La riforma del sistema pensionistico che dovrebbe interessare il rinnovo del meccanismo di calcolo degli assegni, è una questione politica, dove pesa, per il momento, il parere della Lega Nord. Il tema delle pensioni è qualcosa che sta a cuore ai politici in grado di costruire il consenso su questo tema, ma soprattutto sta a cuore ai cittadini che vedono pian piano assottigliarsi o ingrandirsi il gruzzoletto messo da parte negli anni di lavoro.

Il tema delle pensioni è venuto alla ribalta con puntualità durante le discussioni sulla manovra finanziaria varata ad agosto.
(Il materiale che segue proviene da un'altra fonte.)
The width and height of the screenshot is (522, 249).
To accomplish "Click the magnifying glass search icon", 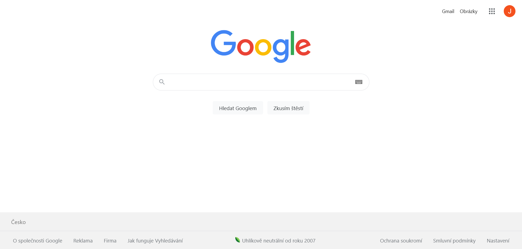I will (162, 82).
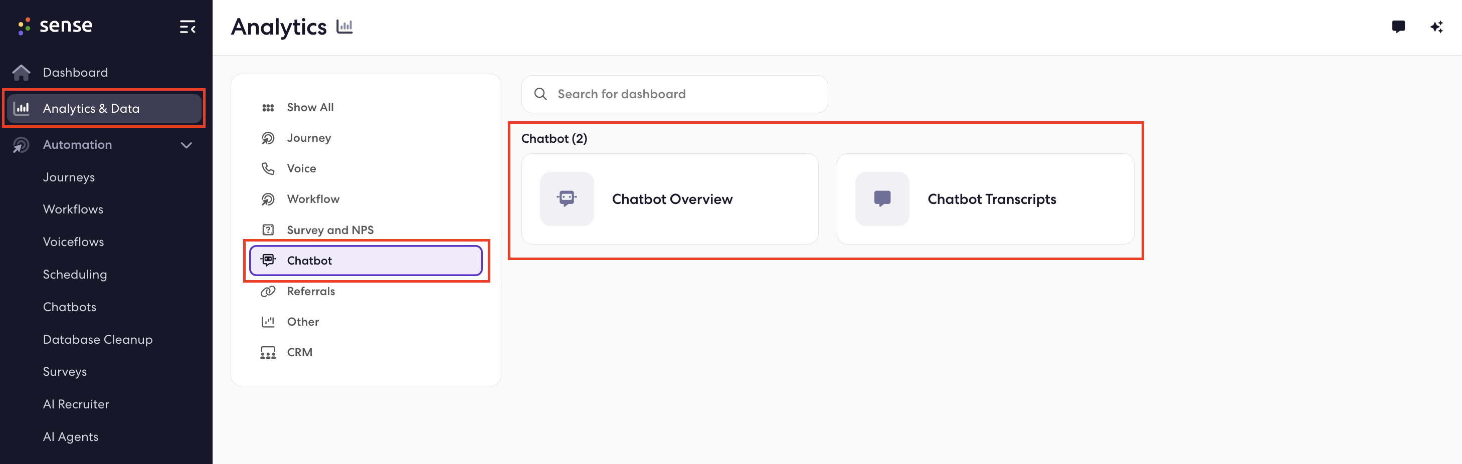Collapse the Automation section chevron
Screen dimensions: 1462x464
[x=186, y=145]
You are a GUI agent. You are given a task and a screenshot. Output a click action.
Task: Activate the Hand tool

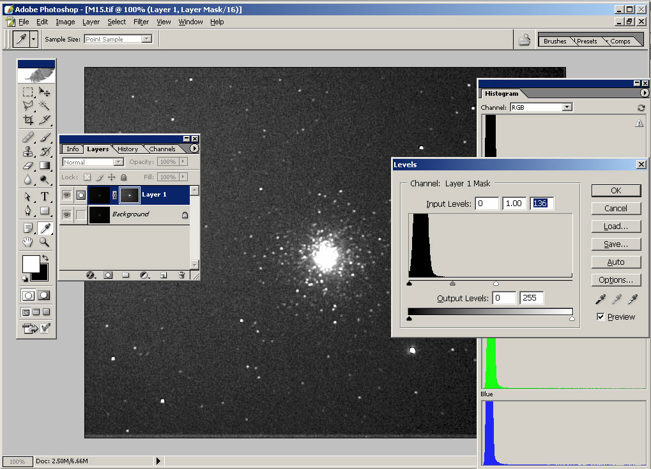pos(28,242)
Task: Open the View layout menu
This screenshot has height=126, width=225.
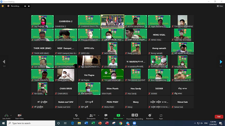Action: (220, 6)
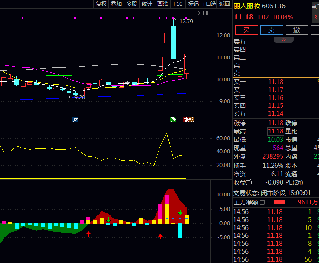Add stock via +自选 button
The width and height of the screenshot is (319, 263).
209,4
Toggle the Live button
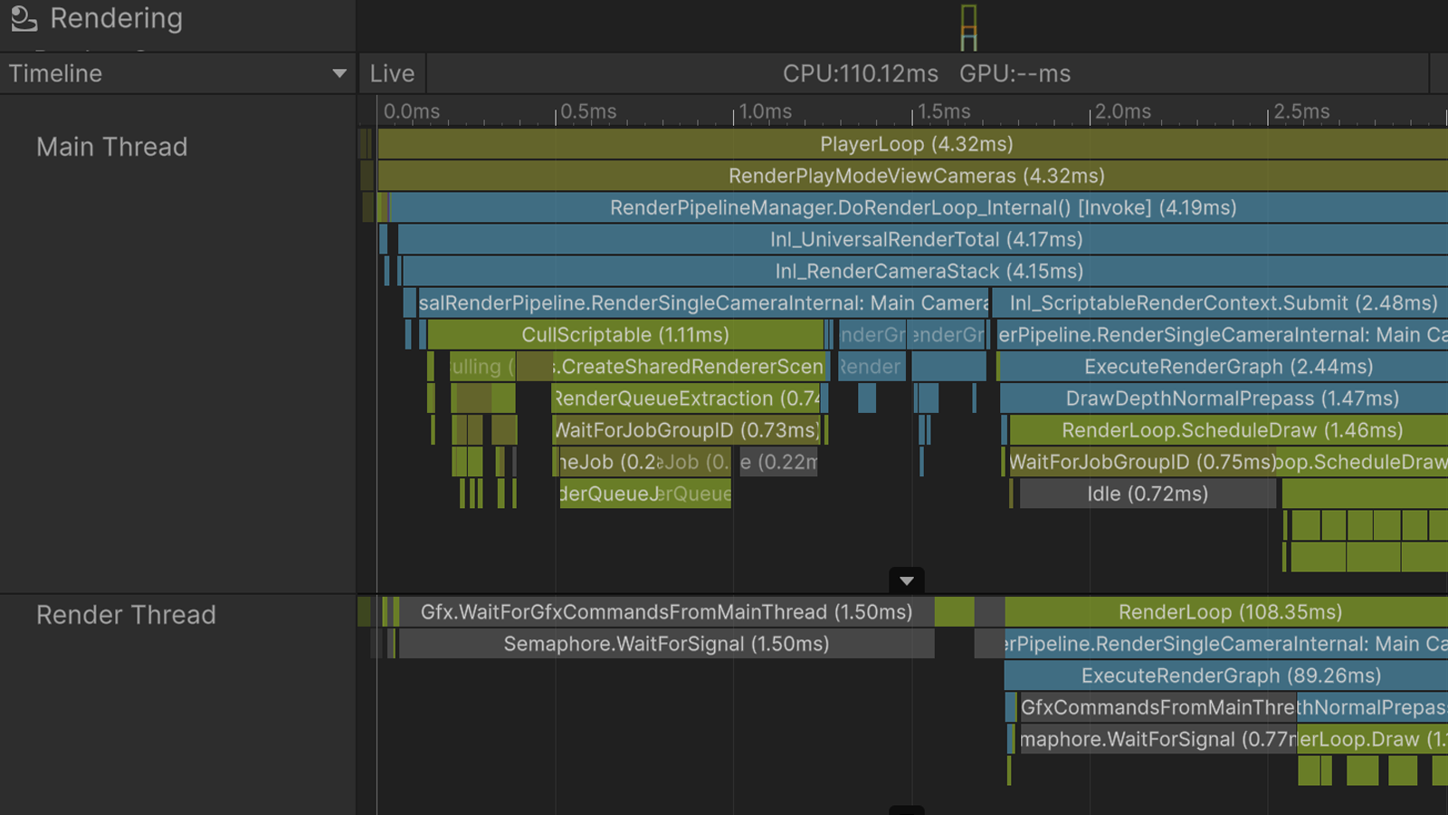Screen dimensions: 1448x815 pos(392,73)
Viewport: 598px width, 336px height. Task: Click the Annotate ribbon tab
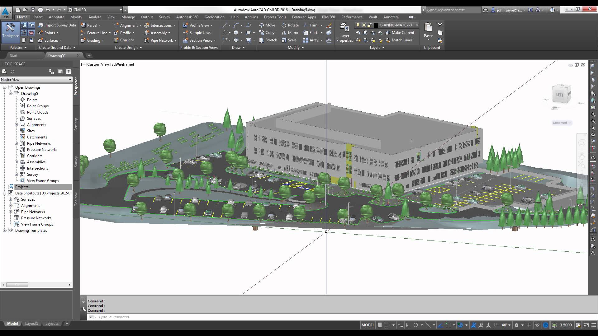point(56,17)
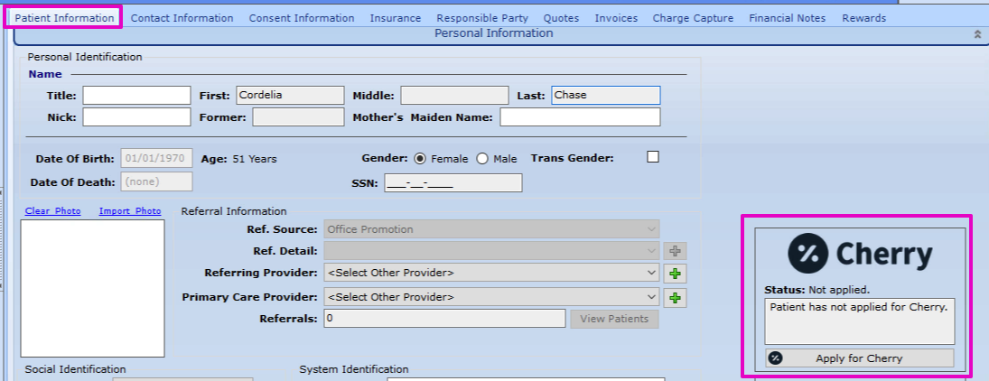The height and width of the screenshot is (381, 989).
Task: Open the Referring Provider dropdown
Action: coord(491,273)
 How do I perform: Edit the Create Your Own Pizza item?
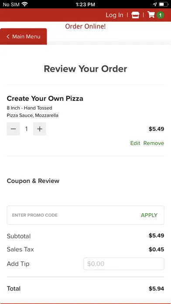[135, 143]
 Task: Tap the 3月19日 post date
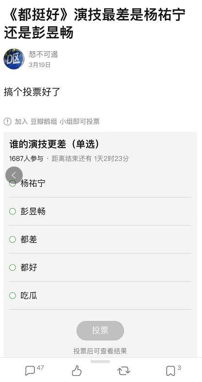coord(40,65)
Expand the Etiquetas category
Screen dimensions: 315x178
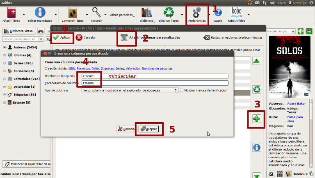click(5, 95)
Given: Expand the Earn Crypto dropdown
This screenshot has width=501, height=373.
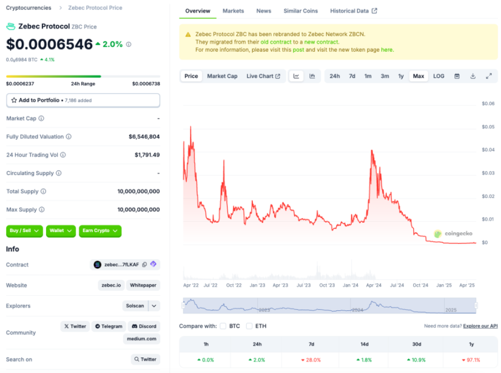Looking at the screenshot, I should point(100,231).
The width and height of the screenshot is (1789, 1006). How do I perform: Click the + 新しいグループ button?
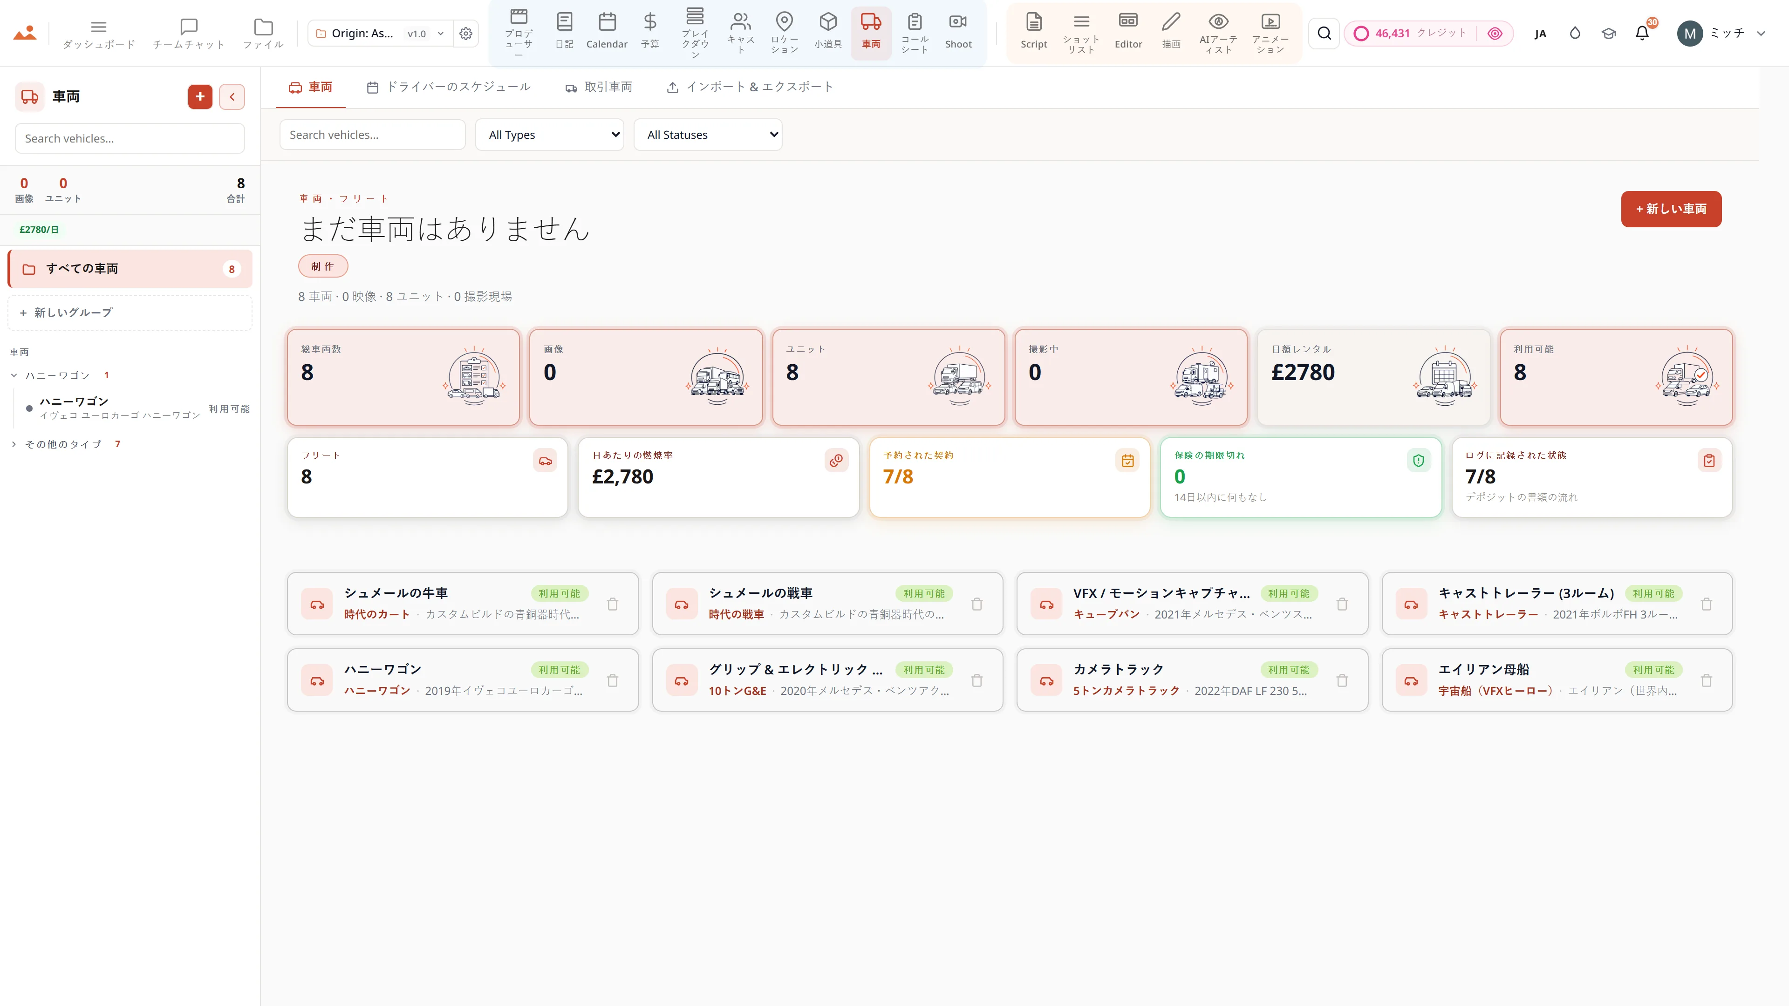[130, 312]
Non ci sono stati però quei cambiamenti annunciati e adesso si torna a parlare di previdenza.

Come rilevano alcuni quotidiani economici di spicco, l’ultima novità in termini cronologici è l’abolizione della possibilità di avere pensioni calcolate soltanto con il sistema retributivo. In pratica finora è stato in vigore un sistema misto.

Alcuni assicurati INPS potevano calcolare la pensione sul sistema contributivo e altri con quello retributivo. Quest’ultima opzione viene meno nelle nuove proposte politiche. Tutti gli assegni, perciò, dovrebbero adesso essere calcolati con il sistema contributivo nella forma di pro-rata.

Scegliere uno o l’altro sistema di calcolo, a quanto pare, è una questione esclusivamente politica. La riforma del sistema previdenziale, in questo senso,  è frenata dalla Lega, d’accordo soltanto con una piccola parte delle proposte della maggioranza.